Thirty-seven years ago, Eletheria Jones asked her husband if he could build her a little roadside fruit stall so she could read books in the sun and sell some fruit from the family orchard.
“Well, I haven’t read a book yet,” she laughs. “It was a funny thing. A bus stopped and when they were leaving the driver said Mrs Jones you better get some more fruit, two buses coming tomorrow.”
Today the bustling business is a tourist attraction in its own right with some groups being driven there from Queenstown Airport straight off international flights, then back to the resort to check into hotels, head to Milford Sound and tick off other South-Island-whirlwind-tour highlights.
The stall hums everyday with hundreds of visitors who come to see and to sample the elaborately displayed goodies, and to meet Mrs Jones.
It was the government’s worker recruitment programme of the mid-1960s that bought her to Cromwell from her home in Crete. It was quite the adventure in those days, travelling halfway across the world then finding a job in the Hotel Cromwell, waitressing and housekeeping. Here she met Doug Jones who had set up a crayfish and venison export business in an old rabbit processing factory and was staying at the hotel.

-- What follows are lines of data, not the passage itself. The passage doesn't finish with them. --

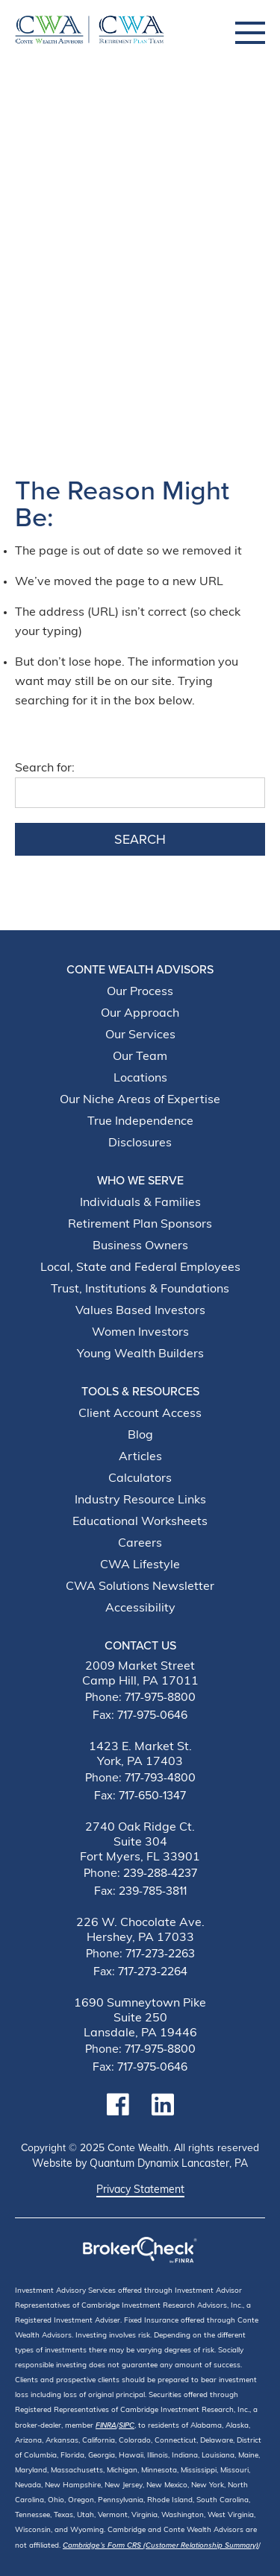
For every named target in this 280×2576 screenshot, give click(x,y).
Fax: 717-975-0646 (140, 1715)
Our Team (140, 1057)
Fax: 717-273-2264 (140, 1971)
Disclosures (140, 1143)
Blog (140, 1436)
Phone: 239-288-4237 (140, 1873)
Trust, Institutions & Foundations (140, 1289)
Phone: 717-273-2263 (140, 1953)
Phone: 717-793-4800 (140, 1777)
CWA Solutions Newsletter (140, 1587)
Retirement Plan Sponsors (140, 1225)
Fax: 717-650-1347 (140, 1795)
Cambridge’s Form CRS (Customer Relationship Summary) (160, 2544)
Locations (140, 1079)
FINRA (106, 2424)
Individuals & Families (140, 1203)
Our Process (140, 992)
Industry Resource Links (140, 1500)
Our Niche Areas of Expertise (140, 1100)
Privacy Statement (140, 2190)
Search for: (45, 768)
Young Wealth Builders (140, 1354)
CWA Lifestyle (140, 1565)
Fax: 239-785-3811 (140, 1891)
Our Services (140, 1035)
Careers (140, 1544)
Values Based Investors (140, 1311)
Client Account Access (140, 1414)
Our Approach (140, 1014)
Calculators (140, 1479)
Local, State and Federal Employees (140, 1268)
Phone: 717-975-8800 (140, 1697)
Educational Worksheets (140, 1522)
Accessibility (140, 1608)
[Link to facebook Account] (118, 2105)
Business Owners (140, 1246)
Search (140, 839)
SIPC (126, 2424)
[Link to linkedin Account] (163, 2105)
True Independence (140, 1122)
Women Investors (140, 1333)
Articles (140, 1457)
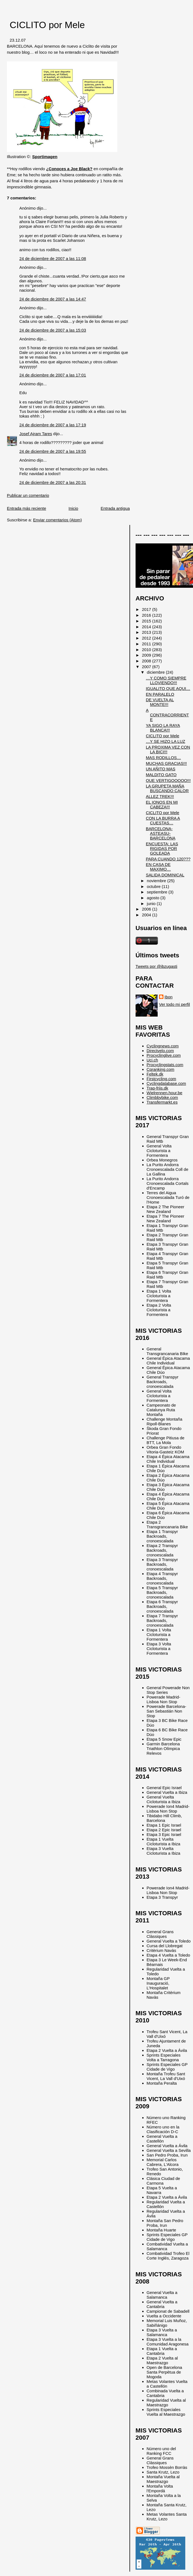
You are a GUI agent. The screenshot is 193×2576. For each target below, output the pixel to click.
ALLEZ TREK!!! (160, 796)
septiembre (157, 892)
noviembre (157, 880)
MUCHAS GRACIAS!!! (166, 763)
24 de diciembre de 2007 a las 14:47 (52, 299)
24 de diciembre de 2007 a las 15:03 (52, 330)
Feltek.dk (155, 1074)
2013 (147, 632)
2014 (147, 626)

A few years down the track, when ten barren, rabbit-infested acres came up for sale near the entrance to the Kawarau Gorge, the couple bought it with orcharding in mind.
“Everyone said you’ll never grow anything on that, it was so rough and dry, only rabbits and briar bushes. Doug, he was very determined and worked so hard.”
They persevered with their challenging block until trees were established, then bought more land on nearby Ripponvale Road and planted that out.
In the early days of the stall, women from throughout the region would make an outing of their annual fruit buy-up for preserving. Many would swap recipes with Mrs Jones and today some of their children now bring their own children to the stall.
Suncrest Orchard in Ripponvale was added to the Jones’over the years operation and the stall has undergone three major expansions. The couple have two children, Michael and Christina, who are fully involved in the business, as is Michael’s wife Dianne.
The property now covers 70 hectares, Michael says, including 55 hectares of cherries. The balance is planted in nectarines, apples, pears, peaches, apricots, plums and in grapes.
The fruit stall carpark would now occupy almost half a rugby field and when that’s getting full, Mrs Jones says, she sometimes sends a few buses down to the Cromwell Heritage Precinct with instructions to come back when there’s more room.
At the peak of the busy summer season the Jones’ can have up to 280 people on the payroll. They provide accommodation for up to 180 and many staff come back year after year.
During summer Doug opens the stall at 7.30am and closes it at 8pm. It’s always been his job and even now in late winter, the apples, pears and multitude of other goodies are still attracting customersfinding buyers until he closes up in the dark at 6.30pm.
“He’s good like that. I was lucky with him. But we are all workaholics, the whole family. It is very hard work and long hours and everyday busy but we enjoy the people and we all get on well together. We are very lucky to live here and because we are a family orchard.”
Mrs Jones says she doesn’t advertise and never has. She believes stone fruit in Central Otago simply tastes better than anywhere else in New Zealand and that is what keeps the people coming.
The other major attraction is, of course, Mrs Jones herself. Some of the longer serving bus drivers and tour leaders call her Mum and she greets everyone like an old friend. Mrs Jones’ smile has appeared on Chinese television, in countless visitor ‘selfies’ and doesn’t seem to falter even after eight hours on the shop floor.
Twelve years ago when a block came up for sale next door, Mrs Jones quickly claimed it before her husband and son could line it up for more fruit trees. She finally had a chance to realise her dream of creating a formal English garden. Doug planted the roses -all 1500 of them- set amongst classical statues, neatly clipped buxus hedging and formal walkways.
The garden and her three grandchildren aged 15, 13 and 9, are great sources of joy for Mrs Jones. She travels to Crete every second year to visit family and the couple enjoy cruise ship holidays as a way to unwind from the frenetic pace of summer. Sadly the migrant crisis in Europe has prompted them to postpone travelling to Crete this year.
That human tragedy is a reminder of how lucky people are to live in Central Otago, Mrs Jones says, and of the importance of tolerance, being kind and of making our visitors feel welcome.